Exercise details: Collect all lines from the records below that include the word "checkbox".

Data records:

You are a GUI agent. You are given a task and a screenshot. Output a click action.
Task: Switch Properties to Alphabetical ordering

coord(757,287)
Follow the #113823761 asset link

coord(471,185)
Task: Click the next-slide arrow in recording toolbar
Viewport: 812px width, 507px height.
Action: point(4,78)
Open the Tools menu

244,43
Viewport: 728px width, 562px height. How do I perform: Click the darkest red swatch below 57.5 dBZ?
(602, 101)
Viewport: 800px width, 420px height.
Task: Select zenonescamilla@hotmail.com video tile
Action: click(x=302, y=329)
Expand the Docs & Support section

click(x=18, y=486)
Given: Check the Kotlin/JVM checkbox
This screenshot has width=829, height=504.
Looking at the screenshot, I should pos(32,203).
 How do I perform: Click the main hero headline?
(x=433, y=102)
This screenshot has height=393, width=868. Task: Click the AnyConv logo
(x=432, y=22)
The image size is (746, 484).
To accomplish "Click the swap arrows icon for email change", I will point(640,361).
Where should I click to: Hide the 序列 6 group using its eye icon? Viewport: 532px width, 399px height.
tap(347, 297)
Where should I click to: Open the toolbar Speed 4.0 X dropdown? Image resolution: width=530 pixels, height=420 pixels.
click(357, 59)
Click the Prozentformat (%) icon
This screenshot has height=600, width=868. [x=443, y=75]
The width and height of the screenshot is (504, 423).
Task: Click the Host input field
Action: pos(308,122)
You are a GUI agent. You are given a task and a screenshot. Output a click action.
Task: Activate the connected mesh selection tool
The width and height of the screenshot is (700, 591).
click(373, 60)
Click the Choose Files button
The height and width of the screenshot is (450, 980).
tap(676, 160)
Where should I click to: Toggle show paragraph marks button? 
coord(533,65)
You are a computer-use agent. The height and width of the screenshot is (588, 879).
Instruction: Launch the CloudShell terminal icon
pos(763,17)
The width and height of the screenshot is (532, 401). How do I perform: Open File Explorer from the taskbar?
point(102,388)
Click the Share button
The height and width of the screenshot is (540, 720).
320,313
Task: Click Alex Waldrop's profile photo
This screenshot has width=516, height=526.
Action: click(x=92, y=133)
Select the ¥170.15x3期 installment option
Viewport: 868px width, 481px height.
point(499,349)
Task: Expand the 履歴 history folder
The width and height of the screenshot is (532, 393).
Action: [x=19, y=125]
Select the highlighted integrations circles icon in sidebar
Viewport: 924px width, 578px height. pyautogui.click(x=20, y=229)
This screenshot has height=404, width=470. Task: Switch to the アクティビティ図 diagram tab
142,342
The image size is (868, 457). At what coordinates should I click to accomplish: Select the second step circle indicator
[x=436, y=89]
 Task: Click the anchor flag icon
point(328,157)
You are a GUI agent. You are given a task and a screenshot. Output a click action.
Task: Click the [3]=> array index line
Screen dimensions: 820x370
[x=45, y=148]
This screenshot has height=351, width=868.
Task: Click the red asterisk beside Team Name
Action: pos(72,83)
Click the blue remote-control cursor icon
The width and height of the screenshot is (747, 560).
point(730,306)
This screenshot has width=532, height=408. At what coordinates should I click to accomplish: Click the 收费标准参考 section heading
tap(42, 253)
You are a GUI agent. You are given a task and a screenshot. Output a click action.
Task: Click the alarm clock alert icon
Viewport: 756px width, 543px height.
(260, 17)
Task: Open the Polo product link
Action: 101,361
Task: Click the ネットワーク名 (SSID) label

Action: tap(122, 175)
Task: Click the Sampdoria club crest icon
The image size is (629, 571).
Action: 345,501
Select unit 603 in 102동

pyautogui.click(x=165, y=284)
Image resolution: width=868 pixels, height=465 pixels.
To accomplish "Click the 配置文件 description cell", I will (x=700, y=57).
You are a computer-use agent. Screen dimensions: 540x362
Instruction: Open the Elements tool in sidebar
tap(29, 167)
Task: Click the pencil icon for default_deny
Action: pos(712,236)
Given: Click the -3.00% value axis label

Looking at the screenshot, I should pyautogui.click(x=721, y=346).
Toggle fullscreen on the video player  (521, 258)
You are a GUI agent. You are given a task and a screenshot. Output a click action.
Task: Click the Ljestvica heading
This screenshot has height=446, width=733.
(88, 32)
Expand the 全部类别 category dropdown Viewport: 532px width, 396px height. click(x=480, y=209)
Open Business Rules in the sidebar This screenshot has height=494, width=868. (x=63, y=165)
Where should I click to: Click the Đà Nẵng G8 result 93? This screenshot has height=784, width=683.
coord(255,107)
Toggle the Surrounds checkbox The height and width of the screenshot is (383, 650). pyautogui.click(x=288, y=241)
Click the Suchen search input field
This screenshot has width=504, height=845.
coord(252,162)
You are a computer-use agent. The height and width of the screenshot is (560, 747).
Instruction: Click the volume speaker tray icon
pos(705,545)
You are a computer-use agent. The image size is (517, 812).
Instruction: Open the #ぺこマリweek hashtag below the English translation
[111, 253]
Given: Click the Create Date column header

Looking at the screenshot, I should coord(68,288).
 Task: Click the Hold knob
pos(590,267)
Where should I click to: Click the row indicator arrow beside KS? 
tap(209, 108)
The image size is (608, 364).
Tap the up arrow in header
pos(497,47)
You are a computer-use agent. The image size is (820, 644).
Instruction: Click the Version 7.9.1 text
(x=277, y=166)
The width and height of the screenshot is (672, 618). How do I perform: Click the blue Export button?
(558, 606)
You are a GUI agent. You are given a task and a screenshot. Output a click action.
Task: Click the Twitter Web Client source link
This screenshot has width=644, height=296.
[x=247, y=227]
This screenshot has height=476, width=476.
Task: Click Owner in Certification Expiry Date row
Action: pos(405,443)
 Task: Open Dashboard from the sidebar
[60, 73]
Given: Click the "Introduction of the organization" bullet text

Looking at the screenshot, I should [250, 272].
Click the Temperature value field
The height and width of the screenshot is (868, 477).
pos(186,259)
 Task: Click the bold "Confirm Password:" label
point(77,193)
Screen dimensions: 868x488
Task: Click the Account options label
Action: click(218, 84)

Your solution:
Given: Check the Kotlin/JVM checkbox
Toggle the Surrounds checkbox The height and width of the screenshot is (383, 650). pyautogui.click(x=288, y=241)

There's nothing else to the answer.